→ Exercise aim:
Only an exact repetition of the lines from the one that holds "How do I perform: Click the Independent" to the end of the records is wanted.

[Stored items]
....

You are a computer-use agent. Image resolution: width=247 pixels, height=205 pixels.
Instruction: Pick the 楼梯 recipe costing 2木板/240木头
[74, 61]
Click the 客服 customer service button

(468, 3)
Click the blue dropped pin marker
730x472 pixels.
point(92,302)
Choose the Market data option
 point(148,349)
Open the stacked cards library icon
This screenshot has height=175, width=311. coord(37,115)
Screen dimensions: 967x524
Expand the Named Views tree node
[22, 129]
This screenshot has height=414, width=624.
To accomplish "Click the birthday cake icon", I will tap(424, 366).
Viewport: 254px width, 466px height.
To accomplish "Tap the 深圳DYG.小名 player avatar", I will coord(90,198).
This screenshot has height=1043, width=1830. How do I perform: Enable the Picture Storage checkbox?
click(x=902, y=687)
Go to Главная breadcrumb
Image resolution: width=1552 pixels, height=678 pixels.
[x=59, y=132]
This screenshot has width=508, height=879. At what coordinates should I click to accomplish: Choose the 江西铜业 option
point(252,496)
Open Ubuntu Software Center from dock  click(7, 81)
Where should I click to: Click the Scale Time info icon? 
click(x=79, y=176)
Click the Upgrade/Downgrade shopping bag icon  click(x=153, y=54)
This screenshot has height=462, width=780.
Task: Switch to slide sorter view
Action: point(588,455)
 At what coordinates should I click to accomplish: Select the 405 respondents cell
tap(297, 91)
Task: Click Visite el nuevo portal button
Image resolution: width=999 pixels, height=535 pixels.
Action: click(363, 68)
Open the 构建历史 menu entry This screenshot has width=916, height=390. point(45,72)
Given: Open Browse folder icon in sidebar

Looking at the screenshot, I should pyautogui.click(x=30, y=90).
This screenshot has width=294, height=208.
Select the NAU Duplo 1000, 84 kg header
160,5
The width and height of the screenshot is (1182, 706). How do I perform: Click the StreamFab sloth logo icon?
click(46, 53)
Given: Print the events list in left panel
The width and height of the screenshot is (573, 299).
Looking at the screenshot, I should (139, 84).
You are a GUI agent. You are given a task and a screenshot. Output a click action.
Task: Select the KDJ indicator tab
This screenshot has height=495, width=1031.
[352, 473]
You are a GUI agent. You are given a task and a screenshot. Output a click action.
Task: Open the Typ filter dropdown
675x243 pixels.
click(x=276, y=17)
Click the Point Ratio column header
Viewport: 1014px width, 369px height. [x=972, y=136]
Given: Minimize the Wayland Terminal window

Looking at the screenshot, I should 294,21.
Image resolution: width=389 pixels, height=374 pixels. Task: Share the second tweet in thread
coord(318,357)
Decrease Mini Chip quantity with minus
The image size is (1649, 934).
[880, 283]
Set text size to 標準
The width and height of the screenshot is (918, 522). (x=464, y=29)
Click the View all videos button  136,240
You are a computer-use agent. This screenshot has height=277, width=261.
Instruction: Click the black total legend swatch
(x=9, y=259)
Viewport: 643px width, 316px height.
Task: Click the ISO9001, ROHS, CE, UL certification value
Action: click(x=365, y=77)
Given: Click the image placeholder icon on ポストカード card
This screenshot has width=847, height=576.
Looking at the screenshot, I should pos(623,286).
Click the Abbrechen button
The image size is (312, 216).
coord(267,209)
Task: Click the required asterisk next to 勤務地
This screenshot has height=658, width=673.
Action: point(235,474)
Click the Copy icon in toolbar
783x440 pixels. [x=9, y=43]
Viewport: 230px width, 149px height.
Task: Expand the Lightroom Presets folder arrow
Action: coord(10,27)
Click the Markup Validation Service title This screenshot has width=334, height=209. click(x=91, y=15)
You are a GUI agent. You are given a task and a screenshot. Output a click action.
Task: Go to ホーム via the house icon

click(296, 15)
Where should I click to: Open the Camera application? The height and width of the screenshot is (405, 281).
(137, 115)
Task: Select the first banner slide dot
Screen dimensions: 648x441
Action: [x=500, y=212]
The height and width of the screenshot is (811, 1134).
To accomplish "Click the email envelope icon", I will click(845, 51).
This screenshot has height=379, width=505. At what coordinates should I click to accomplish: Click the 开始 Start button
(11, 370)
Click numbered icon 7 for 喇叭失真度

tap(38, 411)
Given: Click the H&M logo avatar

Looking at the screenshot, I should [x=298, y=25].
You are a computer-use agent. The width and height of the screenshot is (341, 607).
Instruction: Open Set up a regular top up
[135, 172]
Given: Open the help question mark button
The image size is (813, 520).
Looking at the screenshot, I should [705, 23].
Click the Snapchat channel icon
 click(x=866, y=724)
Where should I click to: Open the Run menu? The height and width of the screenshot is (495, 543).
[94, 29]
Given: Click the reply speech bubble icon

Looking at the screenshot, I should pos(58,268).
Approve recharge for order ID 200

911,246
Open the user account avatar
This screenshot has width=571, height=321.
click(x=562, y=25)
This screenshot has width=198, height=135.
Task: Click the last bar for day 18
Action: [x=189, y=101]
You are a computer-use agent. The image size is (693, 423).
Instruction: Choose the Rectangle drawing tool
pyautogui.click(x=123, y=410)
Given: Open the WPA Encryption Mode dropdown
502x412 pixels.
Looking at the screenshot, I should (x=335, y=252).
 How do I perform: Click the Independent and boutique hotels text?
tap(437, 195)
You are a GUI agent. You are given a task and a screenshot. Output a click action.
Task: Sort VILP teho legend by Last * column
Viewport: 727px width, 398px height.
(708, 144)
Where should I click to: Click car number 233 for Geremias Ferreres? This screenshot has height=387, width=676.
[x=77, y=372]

....

→ Output of the task:
 How do I perform: Click the Independent and boutique hotels text?
tap(437, 195)
You are a GUI agent. You are given a task and a screenshot. Output a click action.
Task: Sort VILP teho legend by Last * column
Viewport: 727px width, 398px height.
(708, 144)
Where should I click to: Click car number 233 for Geremias Ferreres? This screenshot has height=387, width=676.
[x=77, y=372]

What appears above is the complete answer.